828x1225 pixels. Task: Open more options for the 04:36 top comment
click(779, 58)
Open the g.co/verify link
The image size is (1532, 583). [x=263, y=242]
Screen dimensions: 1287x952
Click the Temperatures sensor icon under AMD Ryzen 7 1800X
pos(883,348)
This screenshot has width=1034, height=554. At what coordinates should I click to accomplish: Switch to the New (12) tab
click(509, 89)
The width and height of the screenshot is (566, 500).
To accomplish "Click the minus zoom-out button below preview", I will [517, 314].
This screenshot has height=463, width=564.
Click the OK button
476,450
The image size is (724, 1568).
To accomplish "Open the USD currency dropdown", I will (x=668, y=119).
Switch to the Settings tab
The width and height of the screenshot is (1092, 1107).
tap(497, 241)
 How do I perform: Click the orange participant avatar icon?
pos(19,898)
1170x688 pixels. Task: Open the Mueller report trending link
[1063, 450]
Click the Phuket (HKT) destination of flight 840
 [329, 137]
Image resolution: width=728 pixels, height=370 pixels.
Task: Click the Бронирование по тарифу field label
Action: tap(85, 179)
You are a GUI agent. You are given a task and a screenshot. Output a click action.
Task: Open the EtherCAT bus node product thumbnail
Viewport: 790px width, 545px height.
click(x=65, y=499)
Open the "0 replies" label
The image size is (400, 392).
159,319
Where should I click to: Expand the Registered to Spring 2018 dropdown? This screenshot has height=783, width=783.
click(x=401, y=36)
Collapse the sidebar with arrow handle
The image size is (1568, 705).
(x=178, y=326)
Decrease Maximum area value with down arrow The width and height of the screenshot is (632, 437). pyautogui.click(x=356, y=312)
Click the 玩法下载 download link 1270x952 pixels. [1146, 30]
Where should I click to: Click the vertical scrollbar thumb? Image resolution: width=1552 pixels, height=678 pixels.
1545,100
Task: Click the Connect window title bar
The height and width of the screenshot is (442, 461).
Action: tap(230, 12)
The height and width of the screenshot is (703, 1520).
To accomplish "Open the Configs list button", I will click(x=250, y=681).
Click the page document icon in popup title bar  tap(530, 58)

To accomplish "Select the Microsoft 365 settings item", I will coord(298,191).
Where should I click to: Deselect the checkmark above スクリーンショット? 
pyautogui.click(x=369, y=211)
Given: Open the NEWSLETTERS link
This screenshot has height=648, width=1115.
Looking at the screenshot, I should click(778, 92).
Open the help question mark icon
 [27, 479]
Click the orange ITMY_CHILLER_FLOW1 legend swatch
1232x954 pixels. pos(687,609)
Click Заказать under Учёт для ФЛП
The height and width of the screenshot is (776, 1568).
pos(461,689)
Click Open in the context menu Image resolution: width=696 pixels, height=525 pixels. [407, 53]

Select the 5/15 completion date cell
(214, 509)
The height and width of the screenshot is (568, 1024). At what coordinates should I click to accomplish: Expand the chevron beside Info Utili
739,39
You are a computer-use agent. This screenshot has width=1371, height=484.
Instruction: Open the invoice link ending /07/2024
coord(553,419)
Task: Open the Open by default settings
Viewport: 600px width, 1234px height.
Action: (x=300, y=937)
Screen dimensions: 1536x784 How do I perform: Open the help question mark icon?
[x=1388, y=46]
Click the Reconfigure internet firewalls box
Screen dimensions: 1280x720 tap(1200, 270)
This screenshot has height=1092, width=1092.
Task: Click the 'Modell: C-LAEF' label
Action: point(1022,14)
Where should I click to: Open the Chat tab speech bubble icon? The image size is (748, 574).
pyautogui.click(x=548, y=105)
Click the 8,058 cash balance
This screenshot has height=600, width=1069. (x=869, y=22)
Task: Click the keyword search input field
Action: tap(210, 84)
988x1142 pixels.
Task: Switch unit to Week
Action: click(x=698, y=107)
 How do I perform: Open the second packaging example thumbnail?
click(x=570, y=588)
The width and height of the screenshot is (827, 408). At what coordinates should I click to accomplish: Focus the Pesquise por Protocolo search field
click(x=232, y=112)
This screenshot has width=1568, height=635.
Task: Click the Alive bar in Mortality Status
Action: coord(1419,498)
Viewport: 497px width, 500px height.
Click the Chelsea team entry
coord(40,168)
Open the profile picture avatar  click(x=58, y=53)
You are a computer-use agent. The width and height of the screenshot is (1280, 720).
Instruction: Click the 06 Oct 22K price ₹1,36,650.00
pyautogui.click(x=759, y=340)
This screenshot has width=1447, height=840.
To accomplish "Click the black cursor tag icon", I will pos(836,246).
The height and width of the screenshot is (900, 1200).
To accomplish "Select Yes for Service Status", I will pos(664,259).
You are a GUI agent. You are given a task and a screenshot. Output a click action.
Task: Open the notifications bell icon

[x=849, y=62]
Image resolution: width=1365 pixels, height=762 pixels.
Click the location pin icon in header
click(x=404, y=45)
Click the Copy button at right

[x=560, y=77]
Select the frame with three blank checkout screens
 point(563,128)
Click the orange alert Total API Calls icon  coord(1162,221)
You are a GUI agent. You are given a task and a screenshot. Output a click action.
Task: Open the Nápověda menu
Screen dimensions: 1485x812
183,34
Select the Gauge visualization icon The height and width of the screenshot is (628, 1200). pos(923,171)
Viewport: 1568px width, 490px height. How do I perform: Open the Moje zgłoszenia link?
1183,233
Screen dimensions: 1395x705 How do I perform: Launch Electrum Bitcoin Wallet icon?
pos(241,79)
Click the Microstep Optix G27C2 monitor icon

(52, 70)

* * *

What is needed => Retype the records above exactly as they appear.

Solution for this task =>
828x1225 pixels. Task: Open more options for the 04:36 top comment
click(779, 58)
Open the g.co/verify link
The image size is (1532, 583). [x=263, y=242]
Screen dimensions: 1287x952
Click the Temperatures sensor icon under AMD Ryzen 7 1800X
pos(883,348)
This screenshot has width=1034, height=554. At what coordinates should I click to accomplish: Switch to the New (12) tab
click(509, 89)
The width and height of the screenshot is (566, 500).
To accomplish "Click the minus zoom-out button below preview", I will [517, 314].
This screenshot has height=463, width=564.
Click the OK button
476,450
The image size is (724, 1568).
To accomplish "Open the USD currency dropdown", I will (x=668, y=119).
Switch to the Settings tab
The width and height of the screenshot is (1092, 1107).
tap(497, 241)
 How do I perform: Click the orange participant avatar icon?
pos(19,898)
1170x688 pixels. Task: Open the Mueller report trending link
[1063, 450]
Click the Phuket (HKT) destination of flight 840
 [329, 137]
Image resolution: width=728 pixels, height=370 pixels.
Task: Click the Бронирование по тарифу field label
Action: tap(85, 179)
You are a GUI agent. You are given a task and a screenshot. Output a click action.
Task: Open the EtherCAT bus node product thumbnail
Viewport: 790px width, 545px height.
click(x=65, y=499)
Open the "0 replies" label
The image size is (400, 392).
159,319
Where should I click to: Expand the Registered to Spring 2018 dropdown? This screenshot has height=783, width=783.
click(x=401, y=36)
Collapse the sidebar with arrow handle
The image size is (1568, 705).
(x=178, y=326)
Decrease Maximum area value with down arrow The width and height of the screenshot is (632, 437). pyautogui.click(x=356, y=312)
Click the 玩法下载 download link 1270x952 pixels. [1146, 30]
Where should I click to: Click the vertical scrollbar thumb? Image resolution: width=1552 pixels, height=678 pixels.
1545,100
Task: Click the Connect window title bar
The height and width of the screenshot is (442, 461).
Action: tap(230, 12)
The height and width of the screenshot is (703, 1520).
To accomplish "Open the Configs list button", I will click(x=250, y=681).
Click the page document icon in popup title bar  tap(530, 58)

To accomplish "Select the Microsoft 365 settings item", I will coord(298,191).
Where should I click to: Deselect the checkmark above スクリーンショット? 
pyautogui.click(x=369, y=211)
Given: Open the NEWSLETTERS link
This screenshot has height=648, width=1115.
Looking at the screenshot, I should click(778, 92).
Open the help question mark icon
 [27, 479]
Click the orange ITMY_CHILLER_FLOW1 legend swatch
1232x954 pixels. pos(687,609)
Click Заказать under Учёт для ФЛП
The height and width of the screenshot is (776, 1568).
pos(461,689)
Click Open in the context menu Image resolution: width=696 pixels, height=525 pixels. [407, 53]

Select the 5/15 completion date cell
(214, 509)
The height and width of the screenshot is (568, 1024). At what coordinates should I click to accomplish: Expand the chevron beside Info Utili
739,39
You are a computer-use agent. This screenshot has width=1371, height=484.
Instruction: Open the invoice link ending /07/2024
coord(553,419)
Task: Open the Open by default settings
Viewport: 600px width, 1234px height.
Action: (x=300, y=937)
Screen dimensions: 1536x784 How do I perform: Open the help question mark icon?
[x=1388, y=46]
Click the Reconfigure internet firewalls box
Screen dimensions: 1280x720 tap(1200, 270)
This screenshot has height=1092, width=1092.
Task: Click the 'Modell: C-LAEF' label
Action: point(1022,14)
Where should I click to: Open the Chat tab speech bubble icon? The image size is (748, 574).
pyautogui.click(x=548, y=105)
Click the 8,058 cash balance
This screenshot has height=600, width=1069. (x=869, y=22)
Task: Click the keyword search input field
Action: tap(210, 84)
988x1142 pixels.
Task: Switch unit to Week
Action: click(x=698, y=107)
 How do I perform: Open the second packaging example thumbnail?
click(x=570, y=588)
The width and height of the screenshot is (827, 408). At what coordinates should I click to accomplish: Focus the Pesquise por Protocolo search field
click(x=232, y=112)
This screenshot has width=1568, height=635.
Task: Click the Alive bar in Mortality Status
Action: coord(1419,498)
Viewport: 497px width, 500px height.
Click the Chelsea team entry
coord(40,168)
Open the profile picture avatar  click(x=58, y=53)
You are a computer-use agent. The width and height of the screenshot is (1280, 720).
Instruction: Click the 06 Oct 22K price ₹1,36,650.00
pyautogui.click(x=759, y=340)
This screenshot has width=1447, height=840.
To accomplish "Click the black cursor tag icon", I will pos(836,246).
The height and width of the screenshot is (900, 1200).
To accomplish "Select Yes for Service Status", I will pos(664,259).
You are a GUI agent. You are given a task and a screenshot. Output a click action.
Task: Open the notifications bell icon

[x=849, y=62]
Image resolution: width=1365 pixels, height=762 pixels.
Click the location pin icon in header
click(x=404, y=45)
Click the Copy button at right

[x=560, y=77]
Select the frame with three blank checkout screens
 point(563,128)
Click the orange alert Total API Calls icon  coord(1162,221)
You are a GUI agent. You are given a task and a screenshot. Output a click action.
Task: Open the Nápověda menu
Screen dimensions: 1485x812
183,34
Select the Gauge visualization icon The height and width of the screenshot is (628, 1200). pos(923,171)
Viewport: 1568px width, 490px height. How do I perform: Open the Moje zgłoszenia link?
1183,233
Screen dimensions: 1395x705 How do I perform: Launch Electrum Bitcoin Wallet icon?
pos(241,79)
Click the Microstep Optix G27C2 monitor icon

(52, 70)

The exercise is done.